As you can probably tell, one of my formative writing influences at a tender age was reading the Weekly World News. My grandmother used to buy a copy at the supermarket every week, and when we went over on Sundays my brother and I used to read through it and get a laugh out of the various articles, particularly the horoscopes and “Ed Anger’s America”.
Last summer my wife, knowing my fondness for the world’s largest-circulating weekly newspaper, picked up a copy of the Weekly World News. I read through it, and was amazed at how far it’d slipped. First of all, I didn’t like the disclaimer at the beginning that it was all made up. I preferred when the WWN acted like it took itself serious; I mean, we all knew the stories were fake, but there’s no reason to be so obvious about it.

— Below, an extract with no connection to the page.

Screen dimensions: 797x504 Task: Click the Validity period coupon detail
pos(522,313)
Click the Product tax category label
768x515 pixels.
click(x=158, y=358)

Can you imagine running something at the bottom of SNL skits that said “PARODY – NOT MEANT TO BE AN ACTUAL DEPICTION”?
Secondly, it’d become so self-referential as to be ridiculous. Apparently a regular feature is now the serial adventures of a time-traveling transvestite who constantly talks about past exciting adventures, and bat-boy was splashed over every other page. Sure, I loved the two or three bat-boy stories back in the heyday, and my favorite banner headline from WWN remains “Missing World War 2 Squadron Seen on the Moon”, which was itself a reference to a story from several issues earlier when they detailed the re-emergence of the famous ‘ghost squadron’ of WW2 lost in the Bermuda triangle.
It all sadly pointed to a once-great franchise that had run out of ideas and now floundered in an intellectual wasteland. It’s pretty similar to what has happened to the Los Angeles Times; at least, that’s what I read, because I’ve never met anybody who actually reads it or read it myself.